All those magazines, colour superhero comics, and Sunday newspaper funnies – that was pretty much how I developed my love of reading and visual storytelling. I really think that I have my maternal grandfather to thank for my love of comics and graphic storytelling. He got me started.

When I became a teenager, I would buy “Creepy” or “Eerie” horror and fantasy magazines at the corner grocery every chance I could. By my mid-teens, I’d amassed a hundred such magazines before Warren Publishing went out of business in the early 80s. After that, it became all about Heavy Metal magazine for me. I just didn’t stop.

Photos, Film, and Video

In the seventies, video barely existed as a medium for the average consumer, and television was not known for its great image or sound quality. Film and movies dominated for large-scale, immersive experiences. That’s where all the high-quality imagery and amazing, orchestral music were to be heard in most towns.
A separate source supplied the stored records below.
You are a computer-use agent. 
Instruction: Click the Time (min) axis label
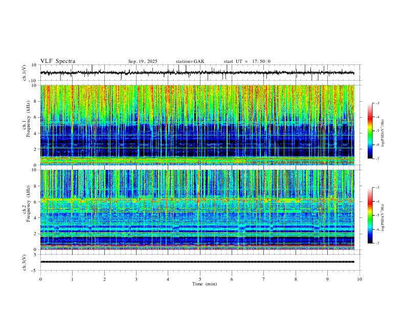click(x=205, y=284)
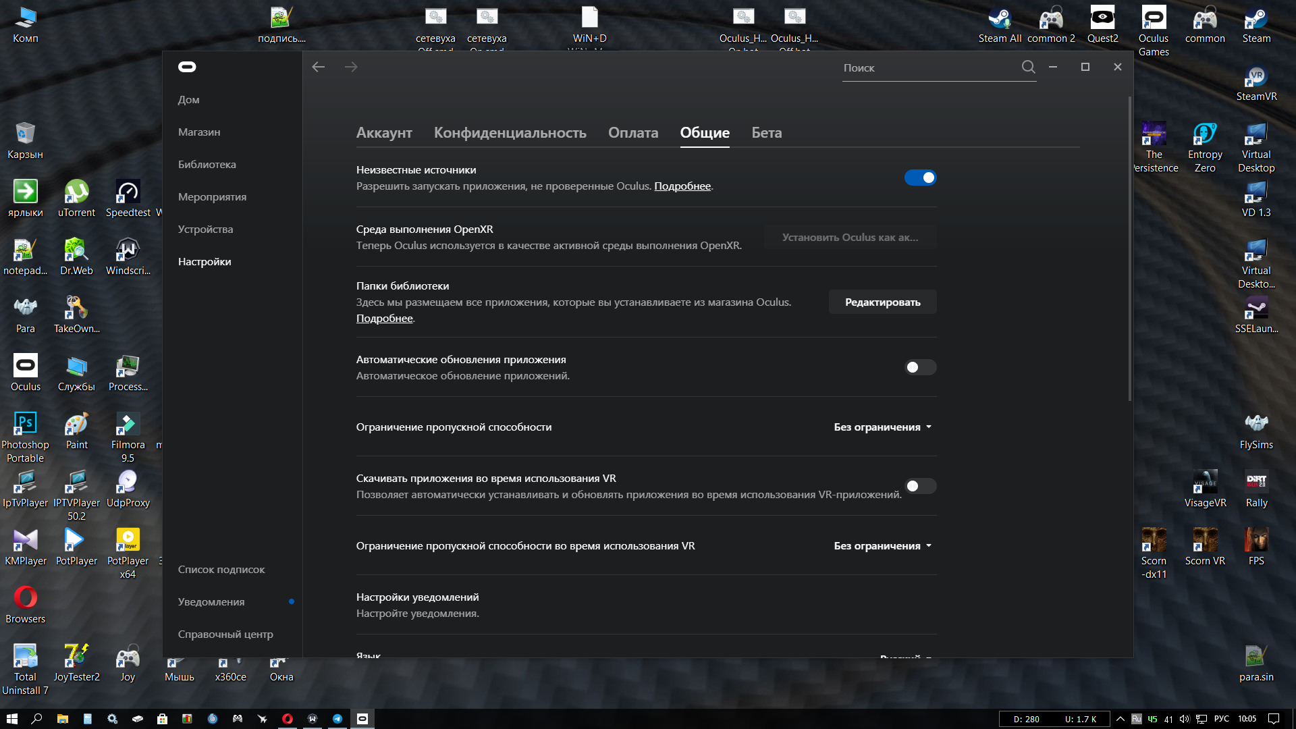Open the Устройства sidebar item

tap(205, 230)
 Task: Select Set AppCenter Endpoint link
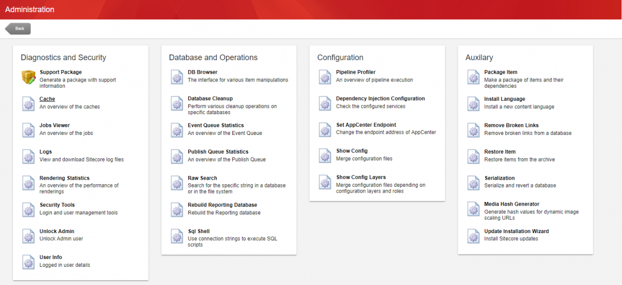pyautogui.click(x=366, y=125)
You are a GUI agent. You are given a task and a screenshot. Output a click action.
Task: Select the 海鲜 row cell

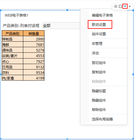(x=12, y=45)
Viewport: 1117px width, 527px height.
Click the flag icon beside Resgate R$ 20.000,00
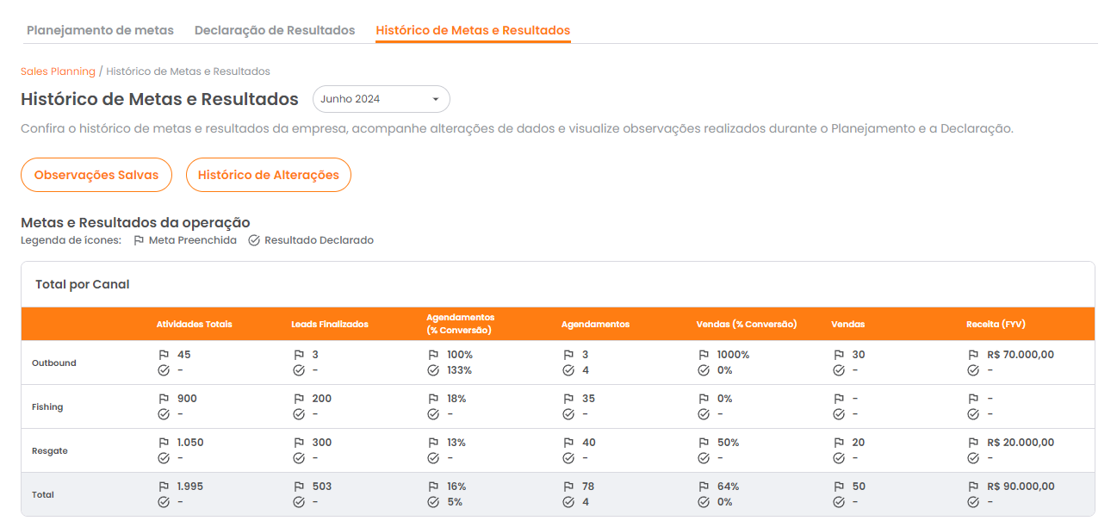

For the average family then, photographs and film were the affordable medium for documenting life events. Everybody had one of those little plastic Kodak Instamatic film cameras with the flash cube on top, or later on, a Polaroid Instant camera with the image that would develop right before your eyes – so fascinating!

Understanding Media

So by the time I had turned 20, I’d started to learn about all those media from some actual experience. The lines, shades, tone, and modelling I’d seen in Poppy’s Walter Foster drawing books, well, I’d started trying that out for myself using graphite and charcoal in life drawing classes. I even tried to draw in india ink using a dip-pen and a brush. I preferred the fluidity of a brush, although I had yet to learn how to control it. I learned a bit of photography with a proper camera and slide film so that I could take photos of my work for a future portfolio, and I’d gotten glimpses into how motion picture films were shot from being a helper on a couple of student film projects.

All these experiences helped to widen my understanding of different media, their effectiveness for communications and storytelling, their power and impact for audiences, and which media I began to prefer.

As my second year of art school progressed, I became more visually literate, and with my readings and hands-on experience, I began to feel that paint, printing, and pigments weren’t that exciting to me. It all just seemed to be too static and ancient – paint and print just kind of “laid there” too much for my liking.

Video monitors, however, were like the new digital equivalent of Seraut’s Pointillism. I learned that I could take a magnifying glass and peer deeply at televisions and video monitors, to see the little red, green, and blue pixels that made up the display. Those images didn’t just lay there; they werecpainted on the tube at sixty times per second.

Once I experienced coloured light, understood additive colour theory, and had seen my first video monitors and video projectors, I realized that colour created through light was what really excited me. I literally felt waves of energy from it. From the laser light shows at the HR MacMillan Planetarium, to computer graphics and video special effects in rock videos and TV comercials, I think I became convinced that RGB was so much more modern and important than CMYK or red, yellow, and blue paints.

I knew that coloured light was coloured to our eye and brain because of its frequency and wavelength. I was a child of television, and Dad’s technical background in RF, radio, and television had steeped into me after all. It was finding a kind of harmonious blended expression in modern technology. For me, I couldn’t have learned about that technology anywhere else than in art school, where I felt free to explore it.